[Information given — start]
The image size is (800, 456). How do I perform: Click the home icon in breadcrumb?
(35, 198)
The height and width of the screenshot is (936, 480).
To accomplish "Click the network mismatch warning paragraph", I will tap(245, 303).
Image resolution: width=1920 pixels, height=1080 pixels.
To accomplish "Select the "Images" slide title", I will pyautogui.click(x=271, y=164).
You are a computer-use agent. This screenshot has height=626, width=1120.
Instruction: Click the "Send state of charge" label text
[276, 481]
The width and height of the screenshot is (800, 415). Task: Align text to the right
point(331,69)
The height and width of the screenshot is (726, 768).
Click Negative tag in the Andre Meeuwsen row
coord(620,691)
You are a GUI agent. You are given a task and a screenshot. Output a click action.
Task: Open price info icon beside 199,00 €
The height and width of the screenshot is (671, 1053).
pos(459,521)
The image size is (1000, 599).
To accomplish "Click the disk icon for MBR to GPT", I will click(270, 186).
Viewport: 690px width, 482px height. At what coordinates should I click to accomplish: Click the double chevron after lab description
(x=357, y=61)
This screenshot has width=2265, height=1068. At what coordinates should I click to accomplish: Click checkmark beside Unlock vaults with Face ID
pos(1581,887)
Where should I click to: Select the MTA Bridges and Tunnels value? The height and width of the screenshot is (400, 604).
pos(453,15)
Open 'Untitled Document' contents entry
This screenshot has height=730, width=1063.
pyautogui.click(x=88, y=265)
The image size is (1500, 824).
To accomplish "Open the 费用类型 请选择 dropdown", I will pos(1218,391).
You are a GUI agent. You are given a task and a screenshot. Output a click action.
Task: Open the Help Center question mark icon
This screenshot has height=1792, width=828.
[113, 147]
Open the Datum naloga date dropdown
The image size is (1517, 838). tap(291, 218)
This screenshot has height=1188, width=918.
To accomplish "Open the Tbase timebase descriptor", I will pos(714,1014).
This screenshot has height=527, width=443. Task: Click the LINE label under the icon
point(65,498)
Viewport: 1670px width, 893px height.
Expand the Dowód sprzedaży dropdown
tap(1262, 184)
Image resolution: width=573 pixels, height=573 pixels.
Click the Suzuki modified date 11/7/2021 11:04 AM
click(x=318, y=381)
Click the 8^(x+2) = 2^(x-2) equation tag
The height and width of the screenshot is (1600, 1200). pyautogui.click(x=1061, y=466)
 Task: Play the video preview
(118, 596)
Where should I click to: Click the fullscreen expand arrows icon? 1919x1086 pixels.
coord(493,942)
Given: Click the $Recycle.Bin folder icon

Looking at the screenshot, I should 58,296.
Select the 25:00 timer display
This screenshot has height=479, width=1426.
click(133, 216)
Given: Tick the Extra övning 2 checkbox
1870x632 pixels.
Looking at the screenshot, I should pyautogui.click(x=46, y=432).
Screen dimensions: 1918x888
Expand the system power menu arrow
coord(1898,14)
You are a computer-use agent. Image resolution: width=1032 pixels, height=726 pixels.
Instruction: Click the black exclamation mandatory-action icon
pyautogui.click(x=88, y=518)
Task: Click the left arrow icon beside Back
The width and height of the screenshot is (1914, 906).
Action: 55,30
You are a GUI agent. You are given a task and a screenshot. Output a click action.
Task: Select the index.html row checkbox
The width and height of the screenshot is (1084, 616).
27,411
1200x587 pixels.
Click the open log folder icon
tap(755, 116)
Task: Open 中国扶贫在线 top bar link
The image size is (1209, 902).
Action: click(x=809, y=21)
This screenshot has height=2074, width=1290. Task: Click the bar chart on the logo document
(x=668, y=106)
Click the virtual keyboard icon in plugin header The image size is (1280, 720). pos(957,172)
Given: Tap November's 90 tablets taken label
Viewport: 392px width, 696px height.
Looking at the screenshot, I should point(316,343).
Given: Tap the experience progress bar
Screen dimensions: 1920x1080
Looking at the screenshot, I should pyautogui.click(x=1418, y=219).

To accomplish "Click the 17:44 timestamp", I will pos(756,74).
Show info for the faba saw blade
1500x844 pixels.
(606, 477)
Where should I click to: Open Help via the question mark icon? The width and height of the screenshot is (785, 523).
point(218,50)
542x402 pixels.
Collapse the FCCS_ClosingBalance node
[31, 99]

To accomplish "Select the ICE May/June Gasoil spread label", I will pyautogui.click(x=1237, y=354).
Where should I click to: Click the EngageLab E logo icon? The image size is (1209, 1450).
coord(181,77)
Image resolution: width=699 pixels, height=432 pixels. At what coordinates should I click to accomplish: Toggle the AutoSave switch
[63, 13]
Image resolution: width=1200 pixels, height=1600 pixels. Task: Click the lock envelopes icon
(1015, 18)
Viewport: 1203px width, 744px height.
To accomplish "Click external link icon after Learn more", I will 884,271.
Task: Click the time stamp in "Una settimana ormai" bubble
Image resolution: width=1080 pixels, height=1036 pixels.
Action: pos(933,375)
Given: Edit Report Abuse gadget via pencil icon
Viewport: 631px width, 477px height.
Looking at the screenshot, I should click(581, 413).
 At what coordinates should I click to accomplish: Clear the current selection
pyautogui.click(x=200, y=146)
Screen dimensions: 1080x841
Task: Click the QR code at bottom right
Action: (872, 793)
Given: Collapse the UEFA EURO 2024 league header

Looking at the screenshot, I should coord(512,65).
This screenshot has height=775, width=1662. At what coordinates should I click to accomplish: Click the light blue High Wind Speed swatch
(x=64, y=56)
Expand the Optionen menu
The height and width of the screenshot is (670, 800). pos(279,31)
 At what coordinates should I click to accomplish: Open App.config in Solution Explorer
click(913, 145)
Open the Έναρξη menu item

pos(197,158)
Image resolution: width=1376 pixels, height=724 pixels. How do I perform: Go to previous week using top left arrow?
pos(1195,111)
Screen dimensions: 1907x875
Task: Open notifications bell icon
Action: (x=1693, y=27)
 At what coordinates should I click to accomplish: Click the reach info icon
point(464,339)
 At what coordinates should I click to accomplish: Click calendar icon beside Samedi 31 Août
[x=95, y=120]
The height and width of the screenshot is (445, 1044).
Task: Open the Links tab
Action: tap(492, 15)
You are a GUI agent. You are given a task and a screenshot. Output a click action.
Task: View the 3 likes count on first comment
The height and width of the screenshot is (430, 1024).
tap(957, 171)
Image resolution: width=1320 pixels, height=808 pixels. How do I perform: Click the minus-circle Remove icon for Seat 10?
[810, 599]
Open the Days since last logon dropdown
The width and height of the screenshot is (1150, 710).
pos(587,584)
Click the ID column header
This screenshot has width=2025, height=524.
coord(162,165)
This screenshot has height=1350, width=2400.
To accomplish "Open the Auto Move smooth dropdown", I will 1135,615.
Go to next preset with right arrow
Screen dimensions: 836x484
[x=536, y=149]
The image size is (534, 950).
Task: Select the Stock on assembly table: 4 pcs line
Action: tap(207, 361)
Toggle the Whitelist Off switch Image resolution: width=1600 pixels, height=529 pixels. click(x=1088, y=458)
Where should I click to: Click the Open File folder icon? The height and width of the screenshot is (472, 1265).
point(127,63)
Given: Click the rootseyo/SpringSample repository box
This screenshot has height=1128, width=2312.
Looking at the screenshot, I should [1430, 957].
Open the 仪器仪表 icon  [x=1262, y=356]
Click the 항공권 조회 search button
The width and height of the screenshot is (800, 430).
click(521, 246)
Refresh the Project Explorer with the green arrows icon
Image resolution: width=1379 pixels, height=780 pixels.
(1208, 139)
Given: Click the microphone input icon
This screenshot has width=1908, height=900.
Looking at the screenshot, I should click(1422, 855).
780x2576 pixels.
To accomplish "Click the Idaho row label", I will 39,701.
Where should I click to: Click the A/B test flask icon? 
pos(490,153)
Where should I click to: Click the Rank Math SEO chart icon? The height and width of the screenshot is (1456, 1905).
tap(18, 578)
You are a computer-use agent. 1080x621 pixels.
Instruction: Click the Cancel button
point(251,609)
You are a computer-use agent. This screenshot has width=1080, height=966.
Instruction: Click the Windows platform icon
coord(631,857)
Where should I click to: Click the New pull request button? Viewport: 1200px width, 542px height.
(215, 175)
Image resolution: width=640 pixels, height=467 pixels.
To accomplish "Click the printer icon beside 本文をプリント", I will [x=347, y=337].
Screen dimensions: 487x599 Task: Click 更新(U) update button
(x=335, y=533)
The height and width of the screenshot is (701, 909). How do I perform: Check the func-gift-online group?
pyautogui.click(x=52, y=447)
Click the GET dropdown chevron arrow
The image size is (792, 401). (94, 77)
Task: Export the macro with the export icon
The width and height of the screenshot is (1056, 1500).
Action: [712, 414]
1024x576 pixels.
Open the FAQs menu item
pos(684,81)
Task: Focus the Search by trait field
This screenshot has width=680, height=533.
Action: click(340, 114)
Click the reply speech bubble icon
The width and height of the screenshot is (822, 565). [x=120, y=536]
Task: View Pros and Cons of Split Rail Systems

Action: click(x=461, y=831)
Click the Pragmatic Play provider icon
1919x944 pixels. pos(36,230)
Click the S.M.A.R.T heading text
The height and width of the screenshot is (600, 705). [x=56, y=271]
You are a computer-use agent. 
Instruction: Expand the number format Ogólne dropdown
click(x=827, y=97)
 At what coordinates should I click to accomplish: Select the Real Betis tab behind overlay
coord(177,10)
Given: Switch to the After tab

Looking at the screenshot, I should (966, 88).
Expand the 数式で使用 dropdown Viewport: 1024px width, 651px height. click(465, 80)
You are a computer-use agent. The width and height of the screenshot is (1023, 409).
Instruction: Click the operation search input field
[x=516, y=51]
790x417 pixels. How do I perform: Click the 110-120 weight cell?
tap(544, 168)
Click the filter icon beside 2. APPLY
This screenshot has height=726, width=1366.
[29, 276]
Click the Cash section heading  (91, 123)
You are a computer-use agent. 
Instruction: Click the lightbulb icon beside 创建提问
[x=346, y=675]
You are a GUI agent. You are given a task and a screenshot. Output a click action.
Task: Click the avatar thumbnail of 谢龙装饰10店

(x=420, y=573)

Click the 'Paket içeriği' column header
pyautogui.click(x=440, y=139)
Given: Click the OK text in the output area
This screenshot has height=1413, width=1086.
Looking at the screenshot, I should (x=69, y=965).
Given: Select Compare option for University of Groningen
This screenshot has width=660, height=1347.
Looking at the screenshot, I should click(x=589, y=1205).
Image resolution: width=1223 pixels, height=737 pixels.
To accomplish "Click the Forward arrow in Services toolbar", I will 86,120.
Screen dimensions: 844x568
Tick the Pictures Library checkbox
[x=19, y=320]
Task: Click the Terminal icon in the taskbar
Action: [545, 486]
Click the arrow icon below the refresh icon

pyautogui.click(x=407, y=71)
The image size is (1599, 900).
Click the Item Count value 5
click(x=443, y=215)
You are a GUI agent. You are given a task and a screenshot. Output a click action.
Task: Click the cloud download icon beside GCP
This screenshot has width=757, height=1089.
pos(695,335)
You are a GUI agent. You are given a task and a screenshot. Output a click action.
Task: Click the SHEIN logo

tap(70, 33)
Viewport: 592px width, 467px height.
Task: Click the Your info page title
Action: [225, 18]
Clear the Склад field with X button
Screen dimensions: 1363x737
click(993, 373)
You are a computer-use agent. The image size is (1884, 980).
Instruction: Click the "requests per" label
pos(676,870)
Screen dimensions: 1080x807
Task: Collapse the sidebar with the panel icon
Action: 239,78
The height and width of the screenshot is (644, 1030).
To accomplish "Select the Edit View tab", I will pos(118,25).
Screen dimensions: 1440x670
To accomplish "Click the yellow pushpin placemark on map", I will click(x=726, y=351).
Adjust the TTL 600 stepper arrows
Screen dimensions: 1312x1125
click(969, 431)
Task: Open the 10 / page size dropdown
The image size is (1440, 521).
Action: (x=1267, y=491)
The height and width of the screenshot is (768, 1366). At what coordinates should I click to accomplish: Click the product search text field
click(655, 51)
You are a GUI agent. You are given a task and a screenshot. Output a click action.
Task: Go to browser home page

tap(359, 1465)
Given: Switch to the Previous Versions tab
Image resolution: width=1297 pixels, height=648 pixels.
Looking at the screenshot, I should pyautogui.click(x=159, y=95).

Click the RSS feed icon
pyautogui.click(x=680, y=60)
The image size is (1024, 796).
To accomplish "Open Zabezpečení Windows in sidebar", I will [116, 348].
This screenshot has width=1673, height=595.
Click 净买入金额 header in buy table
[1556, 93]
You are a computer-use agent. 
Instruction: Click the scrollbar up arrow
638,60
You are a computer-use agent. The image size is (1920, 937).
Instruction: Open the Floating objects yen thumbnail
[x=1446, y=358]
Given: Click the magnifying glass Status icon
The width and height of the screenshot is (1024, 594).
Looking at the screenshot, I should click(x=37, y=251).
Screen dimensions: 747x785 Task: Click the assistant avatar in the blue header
[Information given — finish]
- _Exercise objective_
Only the lines from the one that contains "Image resolution: width=1297" to the end of the entries above should be given again, exactly and in full.

- _Expected answer_
Image resolution: width=1297 pixels, height=648 pixels.
Looking at the screenshot, I should pyautogui.click(x=159, y=95).

Click the RSS feed icon
pyautogui.click(x=680, y=60)
The image size is (1024, 796).
To accomplish "Open Zabezpečení Windows in sidebar", I will [116, 348].
This screenshot has width=1673, height=595.
Click 净买入金额 header in buy table
[1556, 93]
You are a computer-use agent. 
Instruction: Click the scrollbar up arrow
638,60
You are a computer-use agent. The image size is (1920, 937).
Instruction: Open the Floating objects yen thumbnail
[x=1446, y=358]
Given: Click the magnifying glass Status icon
The width and height of the screenshot is (1024, 594).
Looking at the screenshot, I should click(x=37, y=251).
Screen dimensions: 747x785 Task: Click the assistant avatar in the blue header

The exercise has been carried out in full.